Una doppia condanna riconosce un risarcimento milionario agli eredi di un militare deceduto per esposizione ad amianto. La giustizia si estende anche a una figlia non fiscalmente a carico.
Risarcimenti milionari per familiari di militare deceduto
Un militare originario della provincia di Caserta è deceduto a causa di patologie legate all'amianto. La sua famiglia riceverà un cospicuo risarcimento. Le sentenze riconoscono la responsabilità del Ministero della Difesa. L'uomo prestava servizio nella Marina Militare. La malattia che lo ha colpito è il mesotelioma pleurico. Questa patologia è strettamente connessa all'inalazione di fibre di amianto. L'esposizione è avvenuta durante il suo periodo di servizio per lo Stato. La vicenda giunge a conclusione dopo anni di battaglie legali.
L'Osservatorio Nazionale Amianto ha reso note le decisioni giudiziarie. Si tratta di due sentenze distinte. Entrambe, però, puntano il dito contro la stessa parte responsabile. L'amministrazione della Difesa è stata individuata come unica colpevole. Le decisioni dei giudici confermano questa linea di pensiero. La famiglia della vittima vede riconosciuti i propri diritti. Il percorso per ottenere giustizia è stato lungo e complesso.
Doppia condanna per il Ministero della Difesa
Il Tribunale civile di Roma ha emesso una prima condanna. Ha stabilito un risarcimento di oltre un milione di euro. Questa somma è destinata ai familiari del militare. Successivamente, è intervenuto anche il Tar del Lazio. Il Tribunale Amministrativo Regionale ha disposto un ulteriore indennizzo. L'importo ammonta a 168mila euro. Queste due sentenze rafforzano il quadro delle responsabilità. L'amministrazione militare è chiamata a rispondere delle conseguenze. L'esposizione all'amianto sul luogo di lavoro è stata accertata.
La Corte di Cassazione ha ulteriormente complicato la vicenda. Ha riaperto il contenzioso relativo a una delle figlie della vittima. Questa figlia non era fiscalmente a carico del padre. Per questo motivo, le era stato negato ogni riconoscimento. Le precedenti istanze giudiziarie non avevano accolto la sua richiesta. La Suprema Corte ha stabilito un nuovo esame della sua posizione. Un nuovo giudizio si terrà presso la Corte d'Appello di Brescia. La donna risiede attualmente a Cremona, motivo della competenza territoriale.
Nuove prospettive per i familiari non a carico
La decisione della Cassazione rappresenta un punto di svolta. Supera una visione strettamente formale del concetto di familiare a carico. Si apre la possibilità di riconoscere i diritti anche a chi non rientra nei parametri fiscali. La perdita subita è stata diretta e gravissima. La Corte riconosce il danno morale e materiale. La sentenza valorizza il legame affettivo e il dolore subito. Non si limita a considerare la dipendenza economica. Questo pronunciamento potrebbe creare un precedente importante. Altri casi simili potrebbero trovare una soluzione favorevole.
L'avvocato Ezio Bonanni, presidente dell'Osservatorio Nazionale Amianto, ha commentato la vicenda. Ha ricordato il militare, C.C., descrivendolo come scettico sulla giustizia. Si sentiva tradito come uomo, cittadino e militare. L'avvocato ha riportato le sue ultime parole, piene di sofferenza. La voce era spezzata dalla mancanza di ossigeno. Ha poi descritto lo sconforto della vedova e delle figlie dopo la sua scomparsa. La doppia condanna è vista come un risultato importante. Rappresenta un punto fermo nell'accertamento delle responsabilità. Riconosce i diritti delle vittime dell'amianto.

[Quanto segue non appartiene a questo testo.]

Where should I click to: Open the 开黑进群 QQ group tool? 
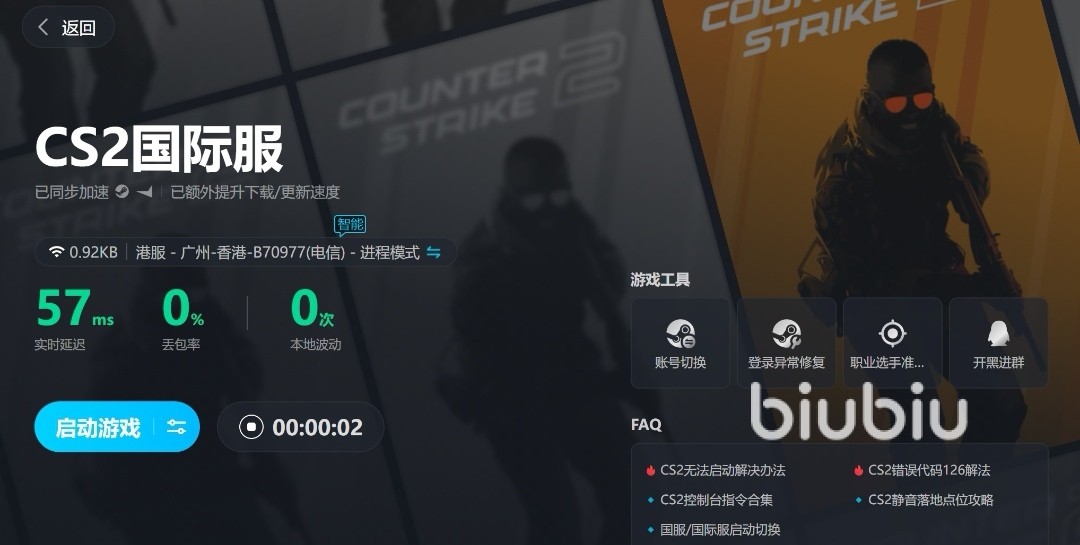[x=999, y=343]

Domande frequenti sull'amianto e i risarcimenti
Quali sono le patologie causate dall'amianto? Le patologie più comuni legate all'esposizione all'amianto includono il mesotelioma pleurico, il cancro ai polmoni, l'asbestosi (una forma di fibrosi polmonare) e altre patologie pleuriche. Queste malattie possono manifestarsi anche molti anni dopo l'esposizione iniziale.

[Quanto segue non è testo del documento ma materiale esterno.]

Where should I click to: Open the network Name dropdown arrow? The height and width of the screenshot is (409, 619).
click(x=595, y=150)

Chi ha diritto al risarcimento per esposizione ad amianto? Hanno diritto al risarcimento i lavoratori esposti all'amianto sul luogo di lavoro, i loro familiari in caso di decesso, e chiunque abbia subito danni alla salute a causa dell'esposizione, anche in contesti non lavorativi. Le sentenze recenti ampliano la platea dei beneficiari, includendo anche familiari non strettamente a carico.